Score Rush (X360) was the #1 selling game out of all Xbox LIVE Indie Games in Japan. This applies to the ratings too. The ratings also competed with the top AAA and XBLA rated games on Xbox 360, which you can imagine is easier to accomplish.

Consider "#1 in Japan" is some form of success; It means something -- however little or however great -- and I wish to use it in my marketing because I believe it fits. Let me explain:

In our business plan, before we started Xona Games, we predicted our best sales would be from Japan. We were surprised that each of our games sold and were rated #1 in Japan, but we were not surprised that it was our best country. We did not cater to the country's demographic, we simply built games we loved and after stepping back and looking at them we figured they would do best there.

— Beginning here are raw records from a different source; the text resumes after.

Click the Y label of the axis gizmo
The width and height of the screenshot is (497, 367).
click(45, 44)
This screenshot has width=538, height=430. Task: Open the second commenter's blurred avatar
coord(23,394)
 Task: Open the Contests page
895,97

Point is, "#1 in Japan" does help communicate a few things about the game, perhaps the quality, intensity, the arcade-style, or the skill-based nature of the game. Maybe all of this and more.

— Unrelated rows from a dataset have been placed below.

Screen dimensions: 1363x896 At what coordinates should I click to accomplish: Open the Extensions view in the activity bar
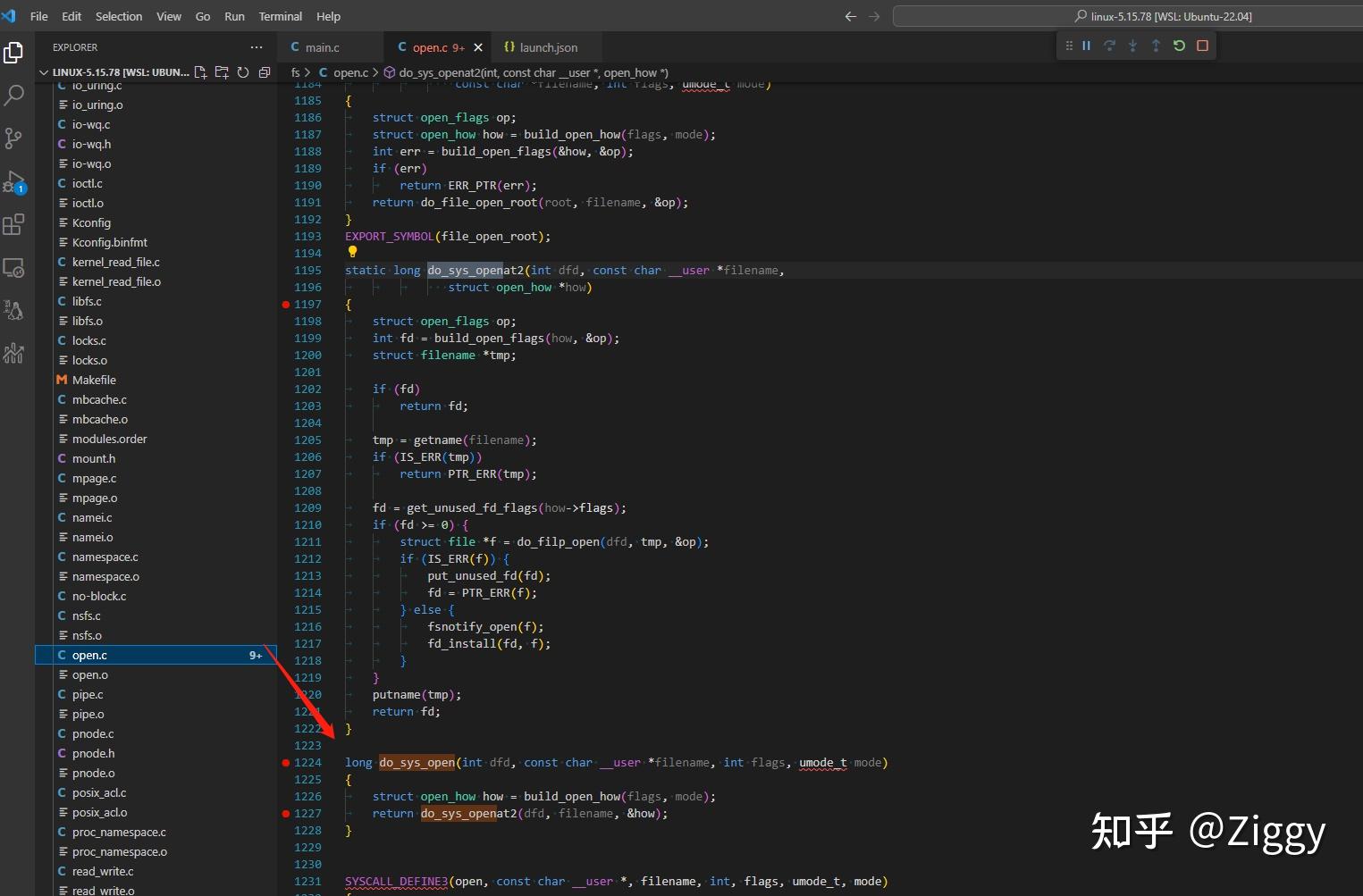(14, 225)
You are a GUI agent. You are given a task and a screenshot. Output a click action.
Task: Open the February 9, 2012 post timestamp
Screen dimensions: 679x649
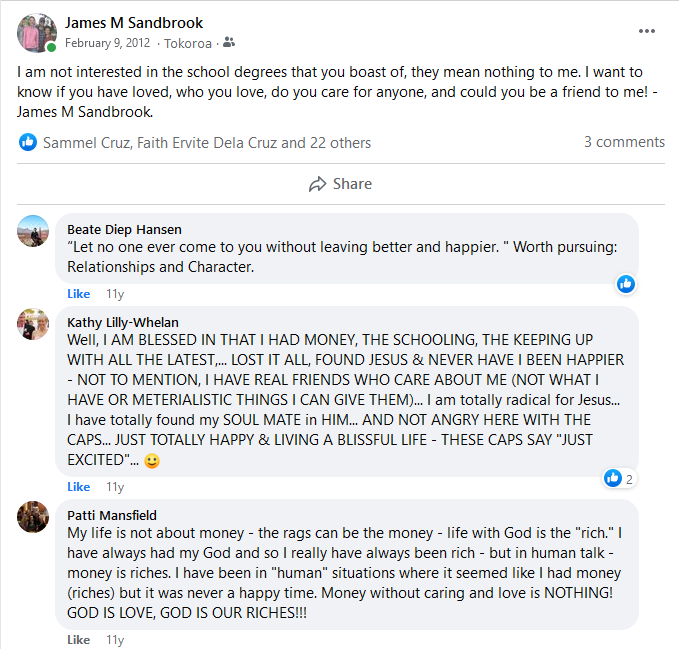point(107,42)
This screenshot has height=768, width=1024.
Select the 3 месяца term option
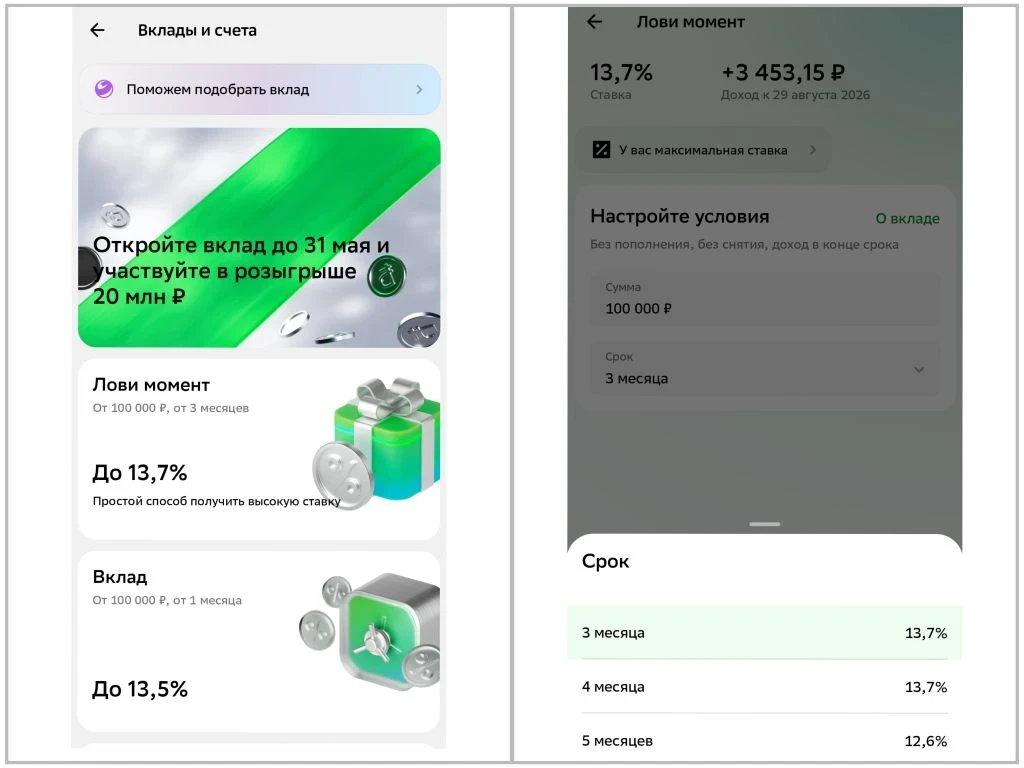765,632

So, I would like to use it in my marketing, with the known fact that marketing is never thorough. Explaining too many details eventually fails to deliver the interest, defeating the purpose.

DevLog Views:

I agree there is not much value in the dev log stats -- at least not in me sharing my own.

You quoted me a couple times in context that suggests my posts were only just about views -- they were not -- although I admit my last post was about views as it related to marketing. Whatever the case, if it comes off poorly then it looks bad. So I appreciate the heads up.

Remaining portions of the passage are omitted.